[Opening Data records section]

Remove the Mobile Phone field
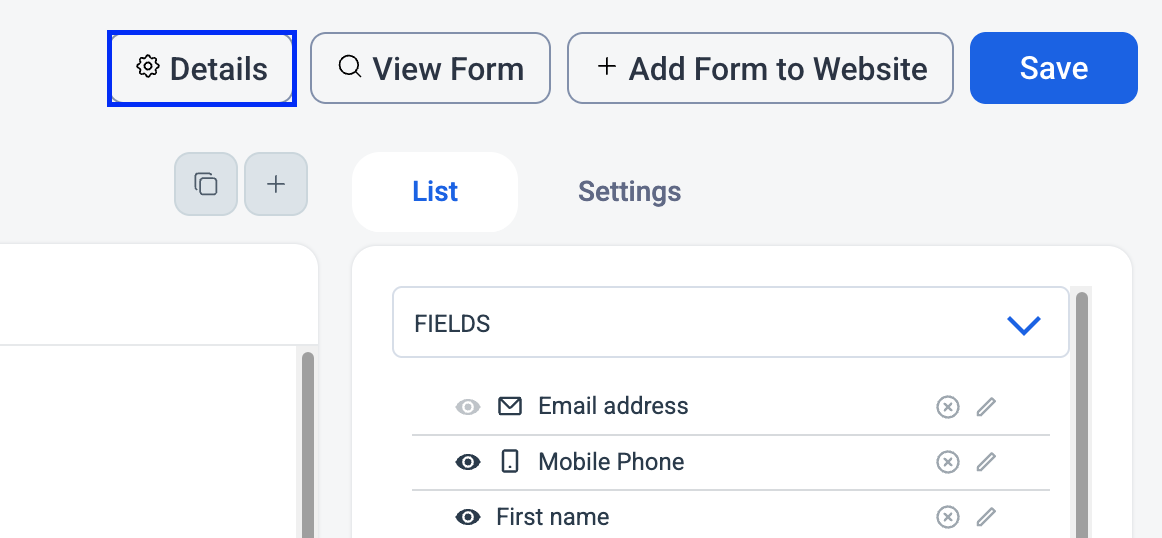 947,462
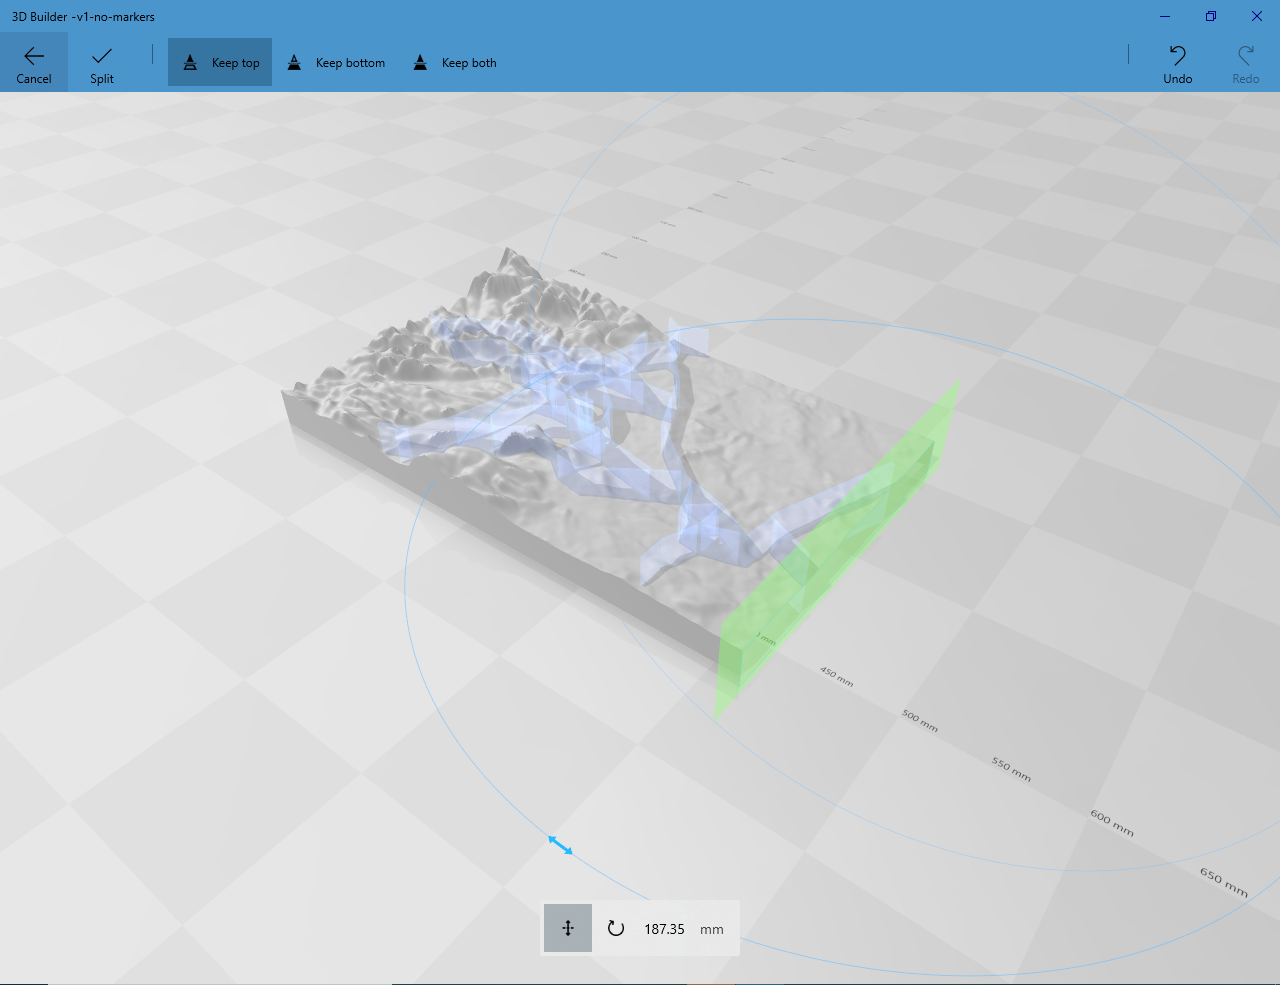Click the Keep bottom mountain icon
Screen dimensions: 1280x985
pos(294,62)
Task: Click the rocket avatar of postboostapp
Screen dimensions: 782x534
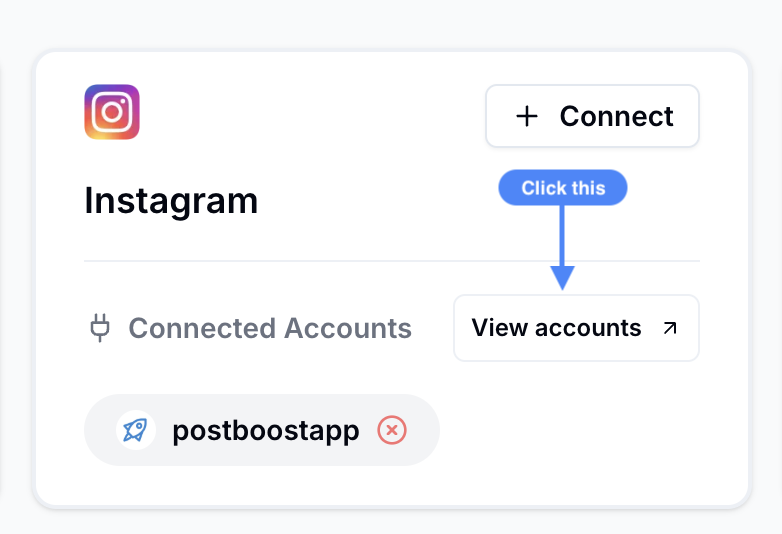Action: click(136, 430)
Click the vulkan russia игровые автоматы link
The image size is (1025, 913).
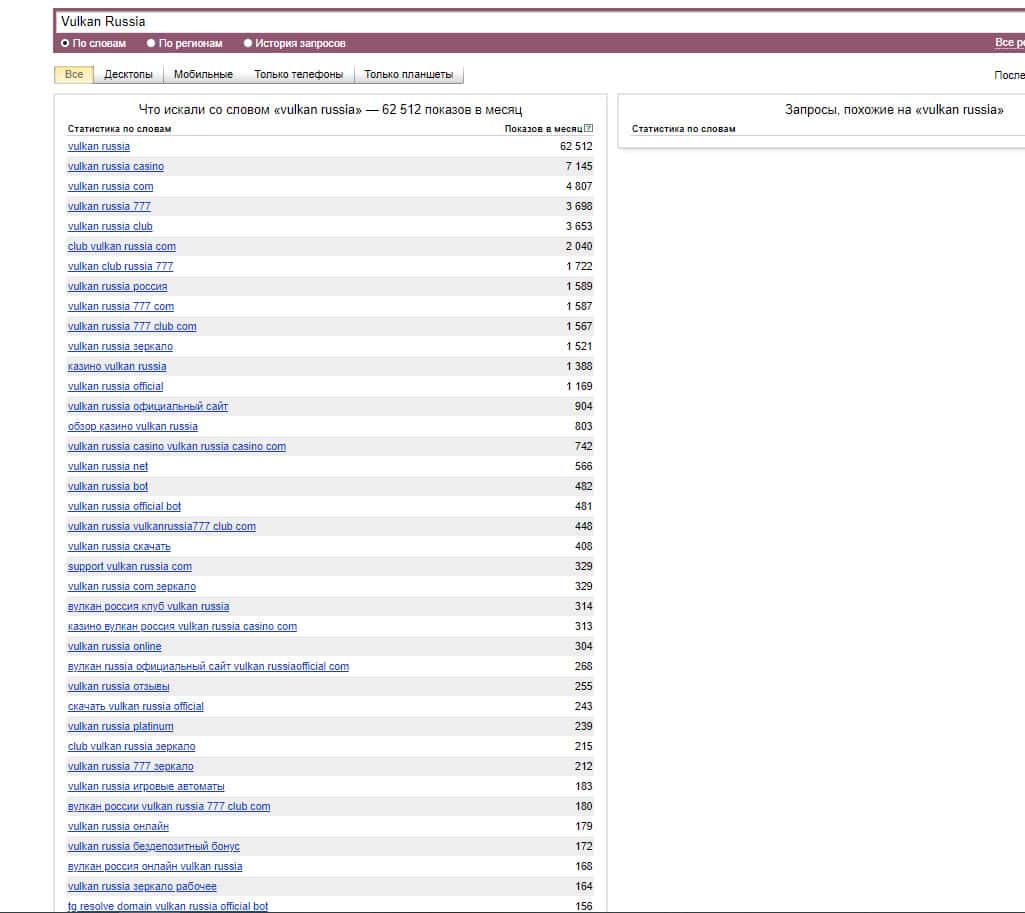point(146,786)
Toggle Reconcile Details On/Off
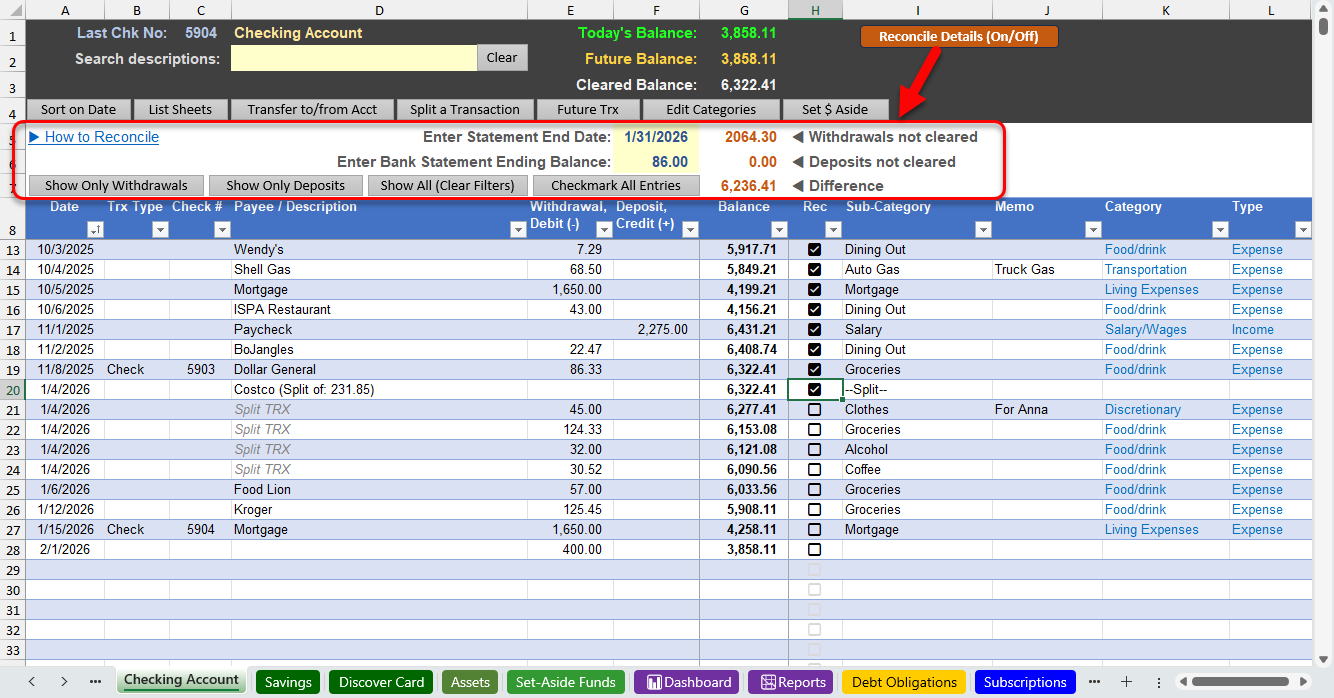Image resolution: width=1334 pixels, height=698 pixels. 958,36
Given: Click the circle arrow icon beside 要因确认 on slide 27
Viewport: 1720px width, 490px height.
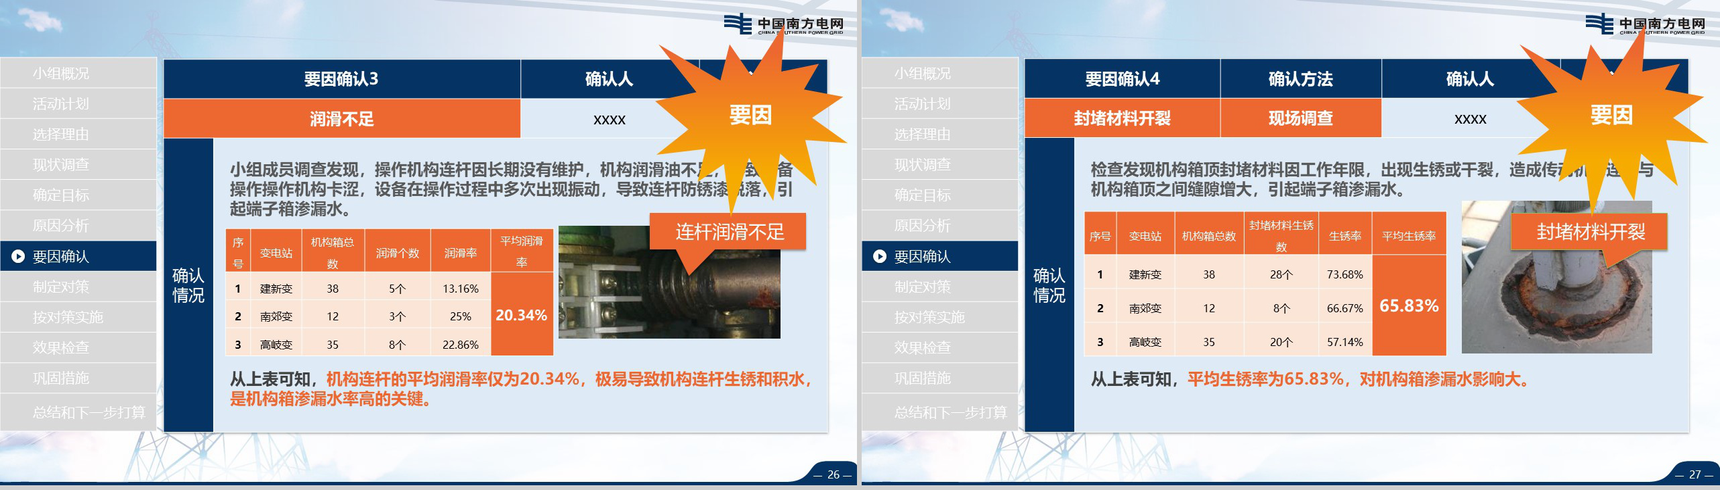Looking at the screenshot, I should tap(879, 257).
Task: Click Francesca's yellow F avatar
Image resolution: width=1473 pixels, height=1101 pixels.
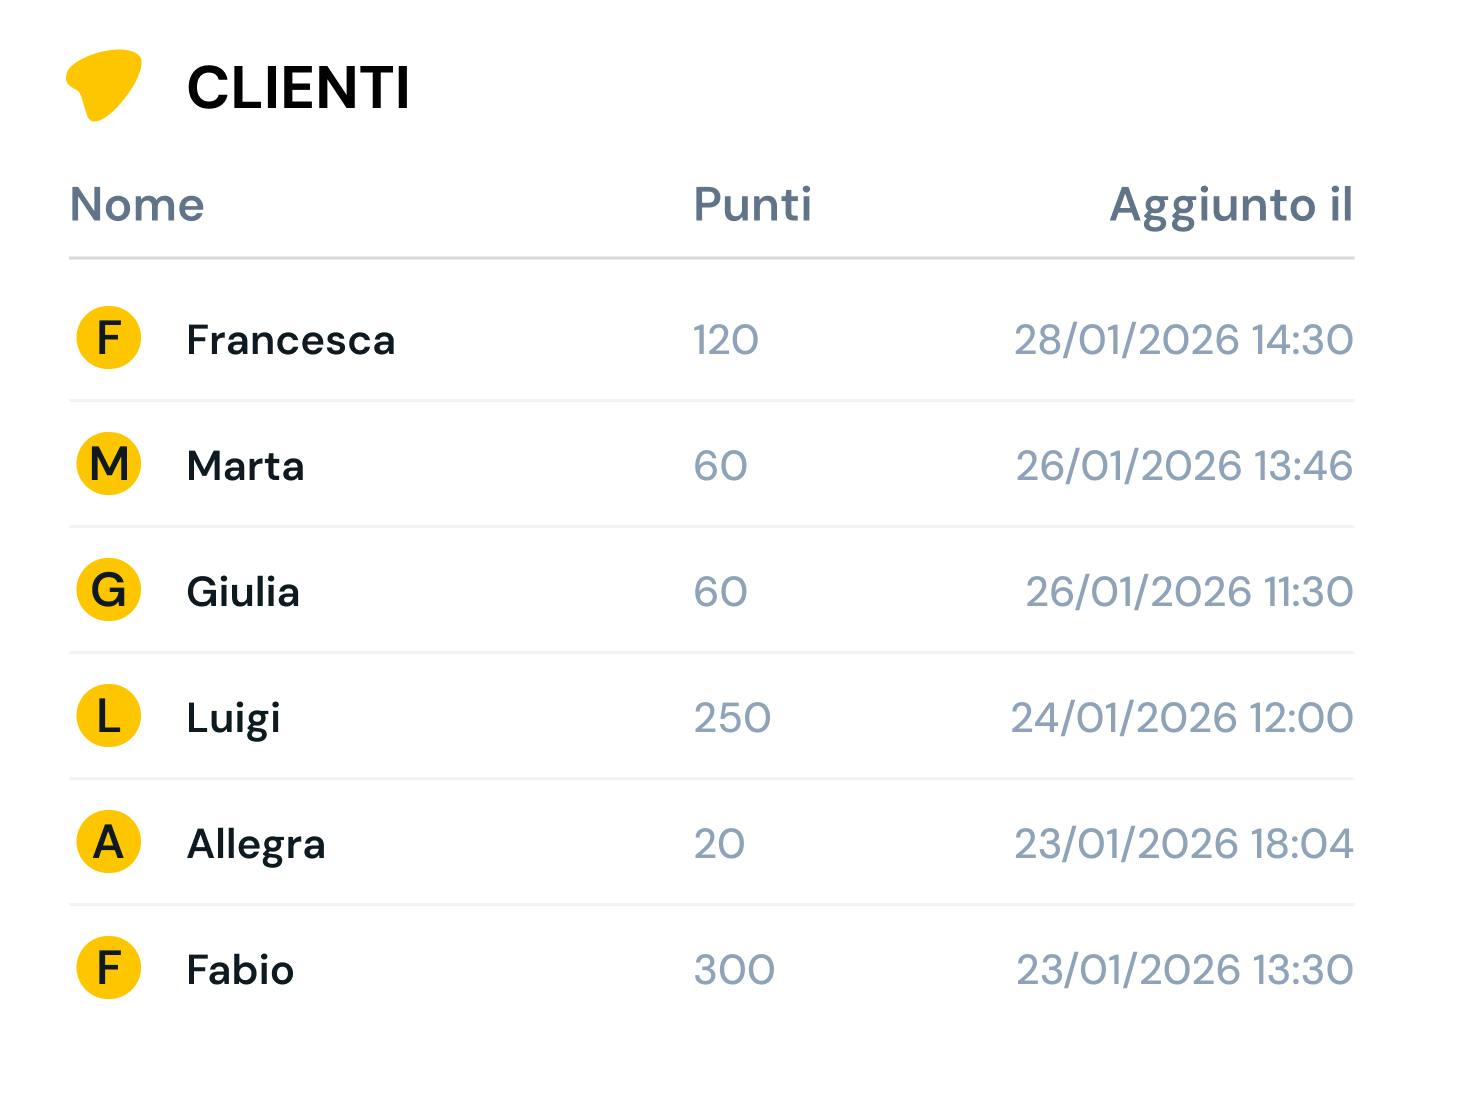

[Closing Data records section]

Task prompt: Only the lines from the one containing "The image size is (1025, 913)." through the end of the records are wanted, set down exactly and without their pictures.

Exercise output:
The image size is (1025, 913).
point(146,786)
Toggle Reconcile Details On/Off
Image resolution: width=1334 pixels, height=698 pixels. 958,36
Given: Click the circle arrow icon beside 要因确认 on slide 27
Viewport: 1720px width, 490px height.
Looking at the screenshot, I should tap(879, 257).
Task: Click Francesca's yellow F avatar
Image resolution: width=1473 pixels, height=1101 pixels.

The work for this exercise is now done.